XSL version "1.0": It would traverse through child node and retrieve the enum type i.e. enumXXX from <type> tag. and find it's definition from <enums>

<xsl:for-each select="/child/type">
<xsl:call-template name="getenumdefs">
<xsl:with-param name="enumname">
<xsl:value-of select="@t"/>
</xsl:with-param>
</xsl:call-template>
<xsl:for-each>

<xsl:template name="getenumdefs">
<xsl:param name="enumname"/>
<xsl:for-each select="/enums/enum">
<xsl:if test="$enumname = '$name'">
<xsl:value-of select="val/@v"/>
</xsl:if>
</xsl:for-each>

Problem with this approach is, it would print the duplicate entries for "enumOne" as both child1 and child3 uses it. There are multiple solutions available in the form of preceding-sibling or checking generate-id(), but nothing had really worked well for this xml/xsl. Appreciate if anyone can provide any inputs/suggestions.

mhkay · July 31st, 2012, 06:32 AM

Are you constrained to use XSLT 1.0? Are you familiar with Muenchian grouping?

sureshvadali · July 31st, 2012, 07:03 AM

The other alternative could be: create a flag variable for the first occurrence of enum and flag it. The subsequent calls to the template getenumdefs would check if the flag is set for the respective enum and skip it if flagged. But am not sure about the feasibility of such implementation in XSL.

mhkay · July 31st, 2012, 07:25 AM

Flag variables? No, you are thinking much too procedurally.

Why didn't you answer my questions?

sureshvadali · August 1st, 2012, 09:06 AM

Sorry Michael, I replied to my original thread instantly after posting it, but it seems there was a delay in capturing it into the thread.
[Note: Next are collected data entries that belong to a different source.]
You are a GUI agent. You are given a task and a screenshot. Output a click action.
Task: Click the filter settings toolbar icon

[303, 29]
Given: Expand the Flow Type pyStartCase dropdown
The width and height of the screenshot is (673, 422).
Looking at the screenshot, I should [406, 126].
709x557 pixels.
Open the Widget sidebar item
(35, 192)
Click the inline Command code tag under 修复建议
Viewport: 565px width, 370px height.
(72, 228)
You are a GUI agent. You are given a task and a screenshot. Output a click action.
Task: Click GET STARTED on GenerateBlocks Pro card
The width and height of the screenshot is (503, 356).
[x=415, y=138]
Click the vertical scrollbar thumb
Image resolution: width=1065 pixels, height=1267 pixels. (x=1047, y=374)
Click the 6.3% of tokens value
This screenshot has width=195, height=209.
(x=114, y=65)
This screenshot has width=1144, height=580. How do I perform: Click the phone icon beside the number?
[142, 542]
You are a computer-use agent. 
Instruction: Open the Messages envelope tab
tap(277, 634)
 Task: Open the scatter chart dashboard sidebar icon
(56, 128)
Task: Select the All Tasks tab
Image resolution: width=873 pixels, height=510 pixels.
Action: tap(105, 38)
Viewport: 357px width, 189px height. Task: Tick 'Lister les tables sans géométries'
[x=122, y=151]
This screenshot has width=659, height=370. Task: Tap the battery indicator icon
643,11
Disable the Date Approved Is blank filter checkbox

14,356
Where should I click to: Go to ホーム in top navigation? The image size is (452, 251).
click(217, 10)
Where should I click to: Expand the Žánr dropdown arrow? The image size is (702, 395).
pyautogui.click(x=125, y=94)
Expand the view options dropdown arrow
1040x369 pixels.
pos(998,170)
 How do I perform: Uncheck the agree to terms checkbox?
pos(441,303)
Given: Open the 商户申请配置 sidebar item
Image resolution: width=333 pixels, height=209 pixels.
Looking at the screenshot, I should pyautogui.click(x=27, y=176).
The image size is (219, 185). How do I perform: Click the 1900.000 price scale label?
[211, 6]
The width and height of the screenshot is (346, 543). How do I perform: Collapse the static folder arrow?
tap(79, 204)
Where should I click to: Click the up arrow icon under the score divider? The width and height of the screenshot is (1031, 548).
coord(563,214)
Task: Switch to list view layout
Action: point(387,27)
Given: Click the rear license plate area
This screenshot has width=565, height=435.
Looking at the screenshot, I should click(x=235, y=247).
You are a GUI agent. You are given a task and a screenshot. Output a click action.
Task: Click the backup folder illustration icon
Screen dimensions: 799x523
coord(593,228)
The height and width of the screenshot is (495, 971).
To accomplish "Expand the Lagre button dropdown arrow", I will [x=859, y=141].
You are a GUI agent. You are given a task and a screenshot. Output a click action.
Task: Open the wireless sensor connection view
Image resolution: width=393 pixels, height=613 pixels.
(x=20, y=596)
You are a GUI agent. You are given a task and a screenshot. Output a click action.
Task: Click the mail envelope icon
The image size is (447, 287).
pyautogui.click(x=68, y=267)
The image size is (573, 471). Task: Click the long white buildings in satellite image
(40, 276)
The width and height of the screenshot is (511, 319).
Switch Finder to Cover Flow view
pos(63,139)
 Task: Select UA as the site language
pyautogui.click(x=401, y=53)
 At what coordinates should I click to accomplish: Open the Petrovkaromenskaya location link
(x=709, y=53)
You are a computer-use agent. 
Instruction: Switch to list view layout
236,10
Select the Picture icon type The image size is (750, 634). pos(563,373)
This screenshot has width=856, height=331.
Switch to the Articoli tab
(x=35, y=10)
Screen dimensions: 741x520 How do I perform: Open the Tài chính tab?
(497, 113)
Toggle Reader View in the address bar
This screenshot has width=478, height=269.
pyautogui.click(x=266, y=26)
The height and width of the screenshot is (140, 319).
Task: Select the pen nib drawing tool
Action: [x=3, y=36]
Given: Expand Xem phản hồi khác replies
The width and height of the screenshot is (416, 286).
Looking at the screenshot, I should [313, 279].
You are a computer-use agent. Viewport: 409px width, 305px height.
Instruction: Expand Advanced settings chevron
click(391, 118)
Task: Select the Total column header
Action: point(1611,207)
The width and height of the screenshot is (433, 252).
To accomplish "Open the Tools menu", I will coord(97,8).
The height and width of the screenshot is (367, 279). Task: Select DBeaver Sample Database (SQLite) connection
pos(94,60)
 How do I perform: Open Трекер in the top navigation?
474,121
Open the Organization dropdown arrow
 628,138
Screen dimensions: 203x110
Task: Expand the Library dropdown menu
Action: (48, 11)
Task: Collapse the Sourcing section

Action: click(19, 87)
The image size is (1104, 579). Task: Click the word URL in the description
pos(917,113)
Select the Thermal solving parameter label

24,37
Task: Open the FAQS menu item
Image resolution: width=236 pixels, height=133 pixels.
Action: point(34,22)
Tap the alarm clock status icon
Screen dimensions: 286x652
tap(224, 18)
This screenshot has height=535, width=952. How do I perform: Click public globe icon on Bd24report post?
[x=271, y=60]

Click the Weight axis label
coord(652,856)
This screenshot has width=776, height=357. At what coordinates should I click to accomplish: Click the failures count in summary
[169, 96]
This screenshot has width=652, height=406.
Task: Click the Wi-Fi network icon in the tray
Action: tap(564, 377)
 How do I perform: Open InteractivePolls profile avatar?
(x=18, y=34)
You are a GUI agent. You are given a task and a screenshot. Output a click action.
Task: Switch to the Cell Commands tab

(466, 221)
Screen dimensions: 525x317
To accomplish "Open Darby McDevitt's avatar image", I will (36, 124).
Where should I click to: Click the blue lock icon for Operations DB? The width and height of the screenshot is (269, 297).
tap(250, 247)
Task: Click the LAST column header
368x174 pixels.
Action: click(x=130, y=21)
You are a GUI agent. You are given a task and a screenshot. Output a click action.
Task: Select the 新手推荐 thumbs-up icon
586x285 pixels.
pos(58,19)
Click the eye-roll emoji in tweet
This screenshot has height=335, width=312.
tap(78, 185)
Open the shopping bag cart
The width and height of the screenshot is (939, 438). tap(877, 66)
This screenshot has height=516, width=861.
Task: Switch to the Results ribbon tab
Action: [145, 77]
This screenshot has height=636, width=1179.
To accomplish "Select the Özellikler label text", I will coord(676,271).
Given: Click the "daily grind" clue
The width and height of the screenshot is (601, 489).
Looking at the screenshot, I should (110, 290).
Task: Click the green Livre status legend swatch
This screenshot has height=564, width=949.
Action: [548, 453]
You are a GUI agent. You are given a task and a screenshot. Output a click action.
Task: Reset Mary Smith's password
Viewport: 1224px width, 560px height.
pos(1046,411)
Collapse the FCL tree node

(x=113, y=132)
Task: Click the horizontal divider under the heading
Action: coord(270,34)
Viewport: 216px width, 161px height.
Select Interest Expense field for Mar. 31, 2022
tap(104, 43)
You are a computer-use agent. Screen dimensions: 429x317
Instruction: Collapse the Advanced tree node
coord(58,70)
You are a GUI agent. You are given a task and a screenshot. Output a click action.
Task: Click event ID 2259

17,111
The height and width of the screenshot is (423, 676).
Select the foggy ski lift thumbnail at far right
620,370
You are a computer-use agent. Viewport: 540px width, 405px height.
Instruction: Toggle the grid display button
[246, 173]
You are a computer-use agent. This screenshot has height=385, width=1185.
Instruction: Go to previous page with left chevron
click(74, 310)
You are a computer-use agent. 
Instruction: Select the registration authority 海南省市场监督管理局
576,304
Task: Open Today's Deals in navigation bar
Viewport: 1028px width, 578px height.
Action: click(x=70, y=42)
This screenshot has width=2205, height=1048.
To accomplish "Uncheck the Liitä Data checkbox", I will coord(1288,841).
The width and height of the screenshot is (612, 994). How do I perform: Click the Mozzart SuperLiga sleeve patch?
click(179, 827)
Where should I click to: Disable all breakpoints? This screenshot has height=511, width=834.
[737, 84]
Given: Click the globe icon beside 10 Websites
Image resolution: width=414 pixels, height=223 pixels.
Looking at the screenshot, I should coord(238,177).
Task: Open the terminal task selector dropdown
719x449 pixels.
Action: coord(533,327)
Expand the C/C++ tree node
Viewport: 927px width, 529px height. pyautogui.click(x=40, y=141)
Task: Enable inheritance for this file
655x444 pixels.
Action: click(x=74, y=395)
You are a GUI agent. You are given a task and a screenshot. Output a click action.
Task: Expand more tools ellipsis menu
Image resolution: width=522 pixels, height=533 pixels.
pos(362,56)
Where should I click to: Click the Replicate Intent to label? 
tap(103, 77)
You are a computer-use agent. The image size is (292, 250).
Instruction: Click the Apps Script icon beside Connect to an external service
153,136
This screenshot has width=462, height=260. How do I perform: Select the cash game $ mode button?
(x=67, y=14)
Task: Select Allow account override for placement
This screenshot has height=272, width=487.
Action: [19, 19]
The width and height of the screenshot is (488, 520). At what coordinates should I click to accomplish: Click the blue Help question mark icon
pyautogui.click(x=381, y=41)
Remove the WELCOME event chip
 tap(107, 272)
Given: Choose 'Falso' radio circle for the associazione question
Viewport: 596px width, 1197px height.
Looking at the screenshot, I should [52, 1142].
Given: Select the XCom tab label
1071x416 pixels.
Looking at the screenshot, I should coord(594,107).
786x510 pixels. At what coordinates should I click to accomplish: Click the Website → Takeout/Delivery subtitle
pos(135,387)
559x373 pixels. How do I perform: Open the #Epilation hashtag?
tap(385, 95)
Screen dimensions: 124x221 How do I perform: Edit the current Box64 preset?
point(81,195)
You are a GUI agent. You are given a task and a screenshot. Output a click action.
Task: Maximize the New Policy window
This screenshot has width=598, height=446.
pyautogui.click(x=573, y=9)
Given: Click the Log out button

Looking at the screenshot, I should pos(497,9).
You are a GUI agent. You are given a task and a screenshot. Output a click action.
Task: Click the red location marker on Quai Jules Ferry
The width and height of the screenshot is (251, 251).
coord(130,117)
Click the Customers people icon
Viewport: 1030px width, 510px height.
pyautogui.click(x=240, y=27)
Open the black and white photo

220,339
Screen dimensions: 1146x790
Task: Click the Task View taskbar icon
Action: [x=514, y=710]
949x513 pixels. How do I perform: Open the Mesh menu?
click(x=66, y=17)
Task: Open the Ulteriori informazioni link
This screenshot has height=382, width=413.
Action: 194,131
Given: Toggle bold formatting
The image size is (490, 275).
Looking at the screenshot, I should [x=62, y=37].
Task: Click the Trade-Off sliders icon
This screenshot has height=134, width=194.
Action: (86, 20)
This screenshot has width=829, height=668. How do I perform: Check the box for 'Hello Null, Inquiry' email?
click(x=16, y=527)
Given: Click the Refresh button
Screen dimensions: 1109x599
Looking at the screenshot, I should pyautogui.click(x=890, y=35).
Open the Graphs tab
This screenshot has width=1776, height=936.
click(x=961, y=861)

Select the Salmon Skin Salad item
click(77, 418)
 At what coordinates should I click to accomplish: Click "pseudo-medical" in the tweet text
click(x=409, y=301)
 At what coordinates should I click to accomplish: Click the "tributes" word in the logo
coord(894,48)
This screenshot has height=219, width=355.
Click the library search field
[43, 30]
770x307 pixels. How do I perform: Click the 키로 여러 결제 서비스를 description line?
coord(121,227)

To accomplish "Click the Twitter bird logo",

I just saw your responses, thanks for that. Right most of XSL's have been written in 1.0 and the source XML also adheres to 1.0 version moving to 2.0 might be tricky?

Though am not familiar about Muenchian grouping but I went through some examples and figured out the below approach:

<xsl:key name="attrenum" match="type" use="@t" />
<xsl:template match="/root/parent">
<xsl:for-each select="table">
<xsl:variable name="tab">
<xsl:value-of select="@name"/>
</xsl:variable>
<xsl:if test="$tab= 'two'"> <-- I added a name to the table with "one" "two" ..
<xsl:variable name="attribute">
<xsl:value-of select="@name"/>
</xsl:variable>
<xsl:for-each select="child">
<xsl:for-each select="type[count(. | key('attrenum', @t)[1]) = 1]">
<xsl:value-of select="@t" /> <br/>
</xsl:for-each>
</xsl:for-each>
</xsl:if>
</xsl:for-each>
</xsl:template>

But it fails if the table being searched is deep.

mhkay · August 1st, 2012, 09:32 AM

If your only reason for not moving to XSLT 2.0 is that you think it might be tricky, then make the move. Any time it takes will be repaid amply within a couple of weeks.

sureshvadali · August 2nd, 2012, 09:06 AM

I gave some thoughts to the challenges arriving out of XSLT 1.0 for this problem and eventually made up my mind to move on to XSLT 2.0. With some web search I found out that xsl:for-each-group or distinct-values() could be an alternative, do you have any other better options to suggest?

for-each-group:

<xsl:for-each-group select="//type" group-by="@t">
<xsl:copy-of select="current-group( )[1]"/>
</xsl:for-each-group>

distinct-values():

<xsl:for-each select="distinct-values(type/@t)">
<xsl:sort/>
<xsl:value-of select="."/> <xsl:call-template name="newline"/>
</xsl:for-each>

But I think both are flawed, anything needs to be corrected in the above statements?

Thanks

Martin Honnen · August 2nd, 2012, 09:13 AM

As far as I can see you havenÂ´t really explained what result you want. Your attempt with for-each-group looks fine to group "type" elements by the "t" attribute value and to extract the first item in each group, although doing

Code:

<xsl:copy-of select="."/>

suffices instead of the current-group()[1] you have.

sureshvadali · August 2nd, 2012, 02:26 PM

Thanks Martin for the response, my intention is to identify first occurrence of @t attribute in the group, but it has given an empty output, the XML which I mentioned out here is little simple and is just a prototype. The XSL used here is applied on a complex XML file which has got ~250 "type" elements something similar to:

Code:

<root>
  <parent>
	<table>
	<attr ......>
	   <type t="enumone">
	   <info>
		<name .....>
	   </info>
	</attr>

	<attr>
	    <type t="int">
		<range min="1" max="255"/>
	     </type>
	     <info>
		<name .....>
	   </info>
	</attr>

	<attr>
	    <type t="string">
	     <info>
		<name .....>
	   </info>
	</attr> 
	<attr ......>
	   <type t="enumtwo">
	   <info>
		<name .....>
	   </info>
	</attr>

	<attr>
	    <type t="float">
		<range min="1.0" max="25.5"/>
	     </type>
	     <info>
		<name .....>
	   </info>
	</attr>

	<attr>
	    <type t="int">
	     <info>
		<name .....>
	   </info>
	</attr> 


	<attr>
	    <type t="enumone">
	     <info>
		<name .....>
	   </info>
	</attr> 
	<attr>
	    <type t="enumthree">
	     <info>
		<name .....>
	   </info>
	</attr> 
	<attr>
	    <type t="enumone">
	     <info>
		<name .....>
	   </info>
	</attr> 
    </parent>
 </root>

sureshvadali · August 3rd, 2012, 04:59 AM

The expected output is:

enumone
int
string
enumtwo
float
enumthree